▶ EXCERPT TO READ:
┌──

Standard surfacing planes include the smooth plane(8-9in. long), jack plane (14 in. long).
The jack plane is commonly used  for general work as well as the block plane. Wood chisels are used to trim and cut away wood or composition materials to form joints or recesses.They are also helpful in paring and smoothing small, interior surfaces that are inaccessible for other edging tools.

DRILLING AND BORING

Holes larger than 1/4in. are mad with auger bits or adjustable ones called EXPANSIVE bits.
The operation is called boring. Small holes are formed with hand or push drills from years gone by but, todays modern drills and drill bits serve the same purpose but are more functional for hand tools.
The brace and auger bits are still used on occasions where electric can not be furnished.

FASTENING  PARTS TOGETHER

In carpentry work, much of the work consists of fastening parts together. Nails , screws, bolts  and other types of connectors are used.
Carpenters usually carry a hammer in a holster fastened to their belt or on a nail apron, made from leather.
There are two basic shapes of hammer heads that are in common use;
1. The curved claw
2. The ripping  (straight ) claw, also known as a framing hammer.
The curved claw is the most common and is the best suited for pulling nails. the ripping claw  which may be driven between two fastened pieces and is use like a chisel to pry them apart. The size of a hammer is determined by the weight of its head. It is available in a range from 7  to 30 oz., the 13oz. size is commonly used for finish work.
Carpenters usually use a 16 – 22 ounce hammer for rough framing.

Hand tools are numerous and include the following; The brace and bits, screwdrivers, hand drills of many types and styles, nail sets that come in three sizes of  1/32 to 5/32 in. by increments of 1/32 in. Overall length is about 4 inches. Other hand tools are wrenches of different kinds, pliers, vise grips, clamps and just about any other hand tool you could imagine.

TOOL STORAGE

Some types of chests or cabinet is needed to store and transport tools. In addition to being portable, the chest, or cabinet should protect the tools from weather, loss and theft. Any number of cabinets or chests may be need according to the amount of tools needed to be transported. Experienced carpenters take pride in their tools and keep them in good working order.

CARE AND MAINTENANCE

Carpenters know that even high quality tools will not function properly if they are dull or out of adjustment. Tools should be wiped clean and a light coat of oil on them when you are putting them away will help tremendously toward helping keepin gthem in good working order. Some carpenters use lemon oil furniture polish.

└──

▶ Saved data entries:

┌──

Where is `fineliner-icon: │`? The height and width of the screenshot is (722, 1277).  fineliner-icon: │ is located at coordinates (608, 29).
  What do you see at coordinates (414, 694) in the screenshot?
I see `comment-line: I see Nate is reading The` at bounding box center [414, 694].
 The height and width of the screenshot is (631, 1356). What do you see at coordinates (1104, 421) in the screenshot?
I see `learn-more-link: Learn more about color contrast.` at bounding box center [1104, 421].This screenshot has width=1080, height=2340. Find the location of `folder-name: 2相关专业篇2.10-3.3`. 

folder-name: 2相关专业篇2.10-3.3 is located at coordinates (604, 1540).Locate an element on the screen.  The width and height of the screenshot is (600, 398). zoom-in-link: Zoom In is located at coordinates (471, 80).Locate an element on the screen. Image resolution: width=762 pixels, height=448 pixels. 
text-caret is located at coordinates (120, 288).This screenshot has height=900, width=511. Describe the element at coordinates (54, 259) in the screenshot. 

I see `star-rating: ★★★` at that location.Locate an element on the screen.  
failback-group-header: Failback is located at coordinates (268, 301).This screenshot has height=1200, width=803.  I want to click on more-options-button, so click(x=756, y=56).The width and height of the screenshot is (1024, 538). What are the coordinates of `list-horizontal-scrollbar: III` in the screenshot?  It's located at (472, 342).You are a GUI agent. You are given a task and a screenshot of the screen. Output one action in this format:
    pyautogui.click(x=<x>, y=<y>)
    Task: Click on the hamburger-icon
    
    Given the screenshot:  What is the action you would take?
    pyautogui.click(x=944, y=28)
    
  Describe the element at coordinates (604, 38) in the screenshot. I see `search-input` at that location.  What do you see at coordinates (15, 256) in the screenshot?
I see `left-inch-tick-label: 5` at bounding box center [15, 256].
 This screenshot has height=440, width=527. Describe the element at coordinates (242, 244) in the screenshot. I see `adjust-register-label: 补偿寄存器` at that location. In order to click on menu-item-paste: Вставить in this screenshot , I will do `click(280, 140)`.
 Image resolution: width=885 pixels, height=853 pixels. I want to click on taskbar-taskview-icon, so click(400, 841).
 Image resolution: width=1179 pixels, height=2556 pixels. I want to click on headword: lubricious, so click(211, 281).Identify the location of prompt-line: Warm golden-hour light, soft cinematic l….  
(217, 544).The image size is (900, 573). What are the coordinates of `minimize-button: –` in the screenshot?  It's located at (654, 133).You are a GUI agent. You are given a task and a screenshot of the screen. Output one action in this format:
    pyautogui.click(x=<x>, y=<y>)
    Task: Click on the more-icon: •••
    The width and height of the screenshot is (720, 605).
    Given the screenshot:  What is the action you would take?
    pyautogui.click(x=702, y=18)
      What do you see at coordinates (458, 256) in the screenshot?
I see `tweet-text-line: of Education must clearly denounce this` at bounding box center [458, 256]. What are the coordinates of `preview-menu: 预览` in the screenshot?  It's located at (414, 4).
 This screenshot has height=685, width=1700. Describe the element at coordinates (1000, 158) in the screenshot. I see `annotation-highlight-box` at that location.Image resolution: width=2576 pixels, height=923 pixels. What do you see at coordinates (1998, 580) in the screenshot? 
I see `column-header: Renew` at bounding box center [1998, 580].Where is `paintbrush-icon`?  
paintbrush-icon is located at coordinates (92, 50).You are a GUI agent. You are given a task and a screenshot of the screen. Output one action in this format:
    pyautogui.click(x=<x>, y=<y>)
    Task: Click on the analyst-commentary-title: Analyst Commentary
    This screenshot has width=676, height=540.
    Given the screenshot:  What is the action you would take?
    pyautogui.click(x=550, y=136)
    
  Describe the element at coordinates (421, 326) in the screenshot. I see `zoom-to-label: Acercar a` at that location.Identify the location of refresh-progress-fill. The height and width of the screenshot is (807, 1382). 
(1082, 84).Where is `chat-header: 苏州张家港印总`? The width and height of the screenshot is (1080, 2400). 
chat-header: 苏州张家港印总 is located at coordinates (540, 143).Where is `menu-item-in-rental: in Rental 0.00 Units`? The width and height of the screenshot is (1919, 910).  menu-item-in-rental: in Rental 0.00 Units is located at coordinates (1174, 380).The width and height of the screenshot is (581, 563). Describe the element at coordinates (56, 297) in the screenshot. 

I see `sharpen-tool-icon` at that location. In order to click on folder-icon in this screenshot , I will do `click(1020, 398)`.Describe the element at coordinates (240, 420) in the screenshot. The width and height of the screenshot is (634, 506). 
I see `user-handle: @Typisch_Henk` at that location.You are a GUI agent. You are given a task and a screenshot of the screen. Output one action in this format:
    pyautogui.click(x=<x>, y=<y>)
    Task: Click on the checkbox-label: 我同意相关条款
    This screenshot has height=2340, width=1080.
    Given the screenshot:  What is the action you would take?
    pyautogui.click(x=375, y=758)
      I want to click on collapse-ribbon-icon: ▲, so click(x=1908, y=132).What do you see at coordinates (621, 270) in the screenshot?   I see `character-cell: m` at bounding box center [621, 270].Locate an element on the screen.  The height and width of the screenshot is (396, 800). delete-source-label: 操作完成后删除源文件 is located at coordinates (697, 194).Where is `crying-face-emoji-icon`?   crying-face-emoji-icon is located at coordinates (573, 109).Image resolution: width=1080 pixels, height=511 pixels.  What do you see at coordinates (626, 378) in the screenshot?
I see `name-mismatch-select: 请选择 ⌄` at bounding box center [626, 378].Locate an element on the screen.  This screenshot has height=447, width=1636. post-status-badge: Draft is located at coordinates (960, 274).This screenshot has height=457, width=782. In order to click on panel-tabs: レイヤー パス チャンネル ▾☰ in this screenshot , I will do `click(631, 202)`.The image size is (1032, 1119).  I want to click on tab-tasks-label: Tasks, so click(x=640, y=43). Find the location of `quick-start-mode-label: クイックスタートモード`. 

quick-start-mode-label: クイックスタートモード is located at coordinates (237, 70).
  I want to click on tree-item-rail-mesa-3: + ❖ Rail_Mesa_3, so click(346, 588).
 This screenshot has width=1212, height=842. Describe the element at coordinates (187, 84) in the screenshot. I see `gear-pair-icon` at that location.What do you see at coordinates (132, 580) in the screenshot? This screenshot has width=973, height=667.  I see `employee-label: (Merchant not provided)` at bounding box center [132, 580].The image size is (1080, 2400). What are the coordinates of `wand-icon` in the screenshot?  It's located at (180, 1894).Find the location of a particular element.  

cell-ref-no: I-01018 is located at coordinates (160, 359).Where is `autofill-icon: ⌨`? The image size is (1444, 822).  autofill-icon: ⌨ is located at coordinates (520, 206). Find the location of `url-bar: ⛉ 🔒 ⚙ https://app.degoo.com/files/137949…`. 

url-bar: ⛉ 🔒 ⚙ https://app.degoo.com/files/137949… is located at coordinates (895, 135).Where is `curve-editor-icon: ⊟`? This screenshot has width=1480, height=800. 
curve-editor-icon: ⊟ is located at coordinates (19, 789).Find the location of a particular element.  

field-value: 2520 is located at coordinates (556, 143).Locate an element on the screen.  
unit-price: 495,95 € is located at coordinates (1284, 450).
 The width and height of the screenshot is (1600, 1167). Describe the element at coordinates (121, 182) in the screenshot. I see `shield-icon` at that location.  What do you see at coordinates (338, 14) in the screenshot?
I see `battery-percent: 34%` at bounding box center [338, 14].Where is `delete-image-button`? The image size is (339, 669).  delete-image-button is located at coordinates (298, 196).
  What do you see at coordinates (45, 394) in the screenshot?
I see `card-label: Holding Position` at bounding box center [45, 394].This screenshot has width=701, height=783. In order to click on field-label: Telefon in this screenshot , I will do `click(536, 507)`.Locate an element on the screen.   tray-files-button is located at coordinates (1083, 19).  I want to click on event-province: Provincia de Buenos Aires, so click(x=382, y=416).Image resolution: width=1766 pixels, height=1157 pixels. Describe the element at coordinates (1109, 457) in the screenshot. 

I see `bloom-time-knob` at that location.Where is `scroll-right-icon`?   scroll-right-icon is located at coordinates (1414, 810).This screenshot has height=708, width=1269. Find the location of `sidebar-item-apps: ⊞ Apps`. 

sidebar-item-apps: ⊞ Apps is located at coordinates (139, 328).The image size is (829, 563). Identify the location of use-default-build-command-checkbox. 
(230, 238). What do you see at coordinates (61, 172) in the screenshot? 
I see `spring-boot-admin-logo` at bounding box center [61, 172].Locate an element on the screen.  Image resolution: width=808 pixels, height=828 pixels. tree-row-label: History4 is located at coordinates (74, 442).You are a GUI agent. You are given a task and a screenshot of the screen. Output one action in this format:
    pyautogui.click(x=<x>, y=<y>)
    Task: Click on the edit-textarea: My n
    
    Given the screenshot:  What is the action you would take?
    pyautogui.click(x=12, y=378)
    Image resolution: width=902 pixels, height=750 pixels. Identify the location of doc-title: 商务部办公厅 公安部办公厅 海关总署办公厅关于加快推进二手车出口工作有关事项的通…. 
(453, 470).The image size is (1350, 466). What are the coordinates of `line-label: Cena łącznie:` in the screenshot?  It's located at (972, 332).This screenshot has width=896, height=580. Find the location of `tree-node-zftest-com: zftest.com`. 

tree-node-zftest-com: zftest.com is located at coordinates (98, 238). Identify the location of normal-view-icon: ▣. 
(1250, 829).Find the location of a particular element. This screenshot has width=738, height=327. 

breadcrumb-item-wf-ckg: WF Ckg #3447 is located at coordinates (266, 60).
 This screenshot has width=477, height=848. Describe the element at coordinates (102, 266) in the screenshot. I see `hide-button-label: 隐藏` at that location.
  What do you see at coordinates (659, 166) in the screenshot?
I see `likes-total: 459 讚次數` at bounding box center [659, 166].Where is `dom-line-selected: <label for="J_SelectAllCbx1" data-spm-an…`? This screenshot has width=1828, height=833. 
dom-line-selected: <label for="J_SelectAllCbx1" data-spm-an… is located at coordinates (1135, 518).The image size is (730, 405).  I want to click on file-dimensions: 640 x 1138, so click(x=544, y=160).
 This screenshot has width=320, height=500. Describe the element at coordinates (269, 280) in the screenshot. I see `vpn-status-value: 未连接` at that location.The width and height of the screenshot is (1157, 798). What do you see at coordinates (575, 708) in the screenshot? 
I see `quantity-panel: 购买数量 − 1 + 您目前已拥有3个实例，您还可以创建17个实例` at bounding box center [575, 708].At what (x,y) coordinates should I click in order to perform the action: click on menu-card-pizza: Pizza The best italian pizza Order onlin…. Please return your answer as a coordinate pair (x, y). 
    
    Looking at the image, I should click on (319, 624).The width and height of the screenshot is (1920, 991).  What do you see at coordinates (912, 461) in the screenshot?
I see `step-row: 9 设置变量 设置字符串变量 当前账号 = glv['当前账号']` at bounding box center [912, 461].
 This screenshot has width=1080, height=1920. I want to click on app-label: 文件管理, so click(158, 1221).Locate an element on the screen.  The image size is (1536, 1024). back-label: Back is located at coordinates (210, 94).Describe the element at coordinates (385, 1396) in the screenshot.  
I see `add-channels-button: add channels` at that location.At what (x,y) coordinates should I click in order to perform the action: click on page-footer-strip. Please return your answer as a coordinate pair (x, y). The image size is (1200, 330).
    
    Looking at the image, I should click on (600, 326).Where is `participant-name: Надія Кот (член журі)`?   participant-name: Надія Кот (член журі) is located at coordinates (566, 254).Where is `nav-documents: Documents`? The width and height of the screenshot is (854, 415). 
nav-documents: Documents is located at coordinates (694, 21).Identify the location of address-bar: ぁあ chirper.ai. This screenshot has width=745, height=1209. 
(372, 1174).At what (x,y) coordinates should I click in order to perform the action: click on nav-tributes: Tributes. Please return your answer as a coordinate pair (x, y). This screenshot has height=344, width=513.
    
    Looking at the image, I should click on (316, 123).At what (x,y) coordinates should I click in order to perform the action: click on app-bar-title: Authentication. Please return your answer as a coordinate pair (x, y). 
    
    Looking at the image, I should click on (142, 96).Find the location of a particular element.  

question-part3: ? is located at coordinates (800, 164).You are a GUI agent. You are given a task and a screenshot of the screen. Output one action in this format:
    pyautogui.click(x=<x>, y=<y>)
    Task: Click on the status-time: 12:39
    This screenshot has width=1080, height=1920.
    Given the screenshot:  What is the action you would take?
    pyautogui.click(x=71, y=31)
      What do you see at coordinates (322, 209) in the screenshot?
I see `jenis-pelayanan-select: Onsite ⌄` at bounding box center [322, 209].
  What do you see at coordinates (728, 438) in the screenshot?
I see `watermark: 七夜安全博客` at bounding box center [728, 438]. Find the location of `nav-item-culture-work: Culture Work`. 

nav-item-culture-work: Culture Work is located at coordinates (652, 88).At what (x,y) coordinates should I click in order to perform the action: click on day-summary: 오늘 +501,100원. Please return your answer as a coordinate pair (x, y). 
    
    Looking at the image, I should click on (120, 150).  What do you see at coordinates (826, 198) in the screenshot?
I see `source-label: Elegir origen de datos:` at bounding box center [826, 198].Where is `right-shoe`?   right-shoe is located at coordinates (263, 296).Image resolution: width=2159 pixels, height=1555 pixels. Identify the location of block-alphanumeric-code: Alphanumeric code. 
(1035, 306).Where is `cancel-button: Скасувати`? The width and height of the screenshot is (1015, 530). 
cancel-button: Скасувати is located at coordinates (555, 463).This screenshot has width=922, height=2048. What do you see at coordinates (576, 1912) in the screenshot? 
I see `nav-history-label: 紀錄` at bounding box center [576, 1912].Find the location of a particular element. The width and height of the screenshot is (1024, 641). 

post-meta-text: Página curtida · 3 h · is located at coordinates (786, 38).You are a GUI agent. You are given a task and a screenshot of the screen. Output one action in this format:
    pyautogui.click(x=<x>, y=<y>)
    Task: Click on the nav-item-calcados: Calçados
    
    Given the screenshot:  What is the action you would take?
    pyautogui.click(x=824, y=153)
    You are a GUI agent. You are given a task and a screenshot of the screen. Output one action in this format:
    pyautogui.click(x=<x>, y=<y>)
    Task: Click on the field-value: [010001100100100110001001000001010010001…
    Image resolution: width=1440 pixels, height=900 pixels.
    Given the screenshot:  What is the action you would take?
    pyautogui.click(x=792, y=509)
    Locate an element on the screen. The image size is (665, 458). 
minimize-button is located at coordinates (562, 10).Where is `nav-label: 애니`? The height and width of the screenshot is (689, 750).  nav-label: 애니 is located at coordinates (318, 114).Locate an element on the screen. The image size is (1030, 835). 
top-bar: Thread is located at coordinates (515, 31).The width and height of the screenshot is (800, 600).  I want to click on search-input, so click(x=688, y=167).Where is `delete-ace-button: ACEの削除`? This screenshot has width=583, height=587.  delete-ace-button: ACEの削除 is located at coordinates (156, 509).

└──

▶ EXPLORE THE MATERIAL:
(a) From the excerpt on carpentry tools, return everything from "DRILLING AND BORING" down to "a framing hammer.".
(b) Using the excerpt on carpentry tools, decide whether each statement agrees with it: (i) the size of a hammer is determined by the weight of its head; (ii) carpenters usually use a 13 oz. hammer for rough framing; (iii) the curved claw is best suited for pulling nails. Answer yes or no for each, quoting the deciding words.
(c) According to the excerpt on carpentry tools, what is the overall length of a nail set?

▶ YOUR RESPONSES:
(a)
DRILLING AND BORING

Holes larger than 1/4in. are mad with auger bits or adjustable ones called EXPANSIVE bits.
The operation is called boring. Small holes are formed with hand or push drills from years gone by but, todays modern drills and drill bits serve the same purpose but are more functional for hand tools.
The brace and auger bits are still used on occasions where electric can not be furnished.

FASTENING  PARTS TOGETHER

In carpentry work, much of the work consists of fastening parts together. Nails , screws, bolts  and other types of connectors are used.
Carpenters usually carry a hammer in a holster fastened to their belt or on a nail apron, made from leather.
There are two basic shapes of hammer heads that are in common use;
1. The curved claw
2. The ripping  (straight ) claw, also known as a framing hammer.

(b)
(i) Yes: "The size of a hammer is determined by the weight of its head."
(ii) No: "Carpenters usually use a 16 – 22 ounce hammer for rough framing."
(iii) Yes: "The curved claw is the most common and is the best suited for pulling nails."

(c) About 4 inches.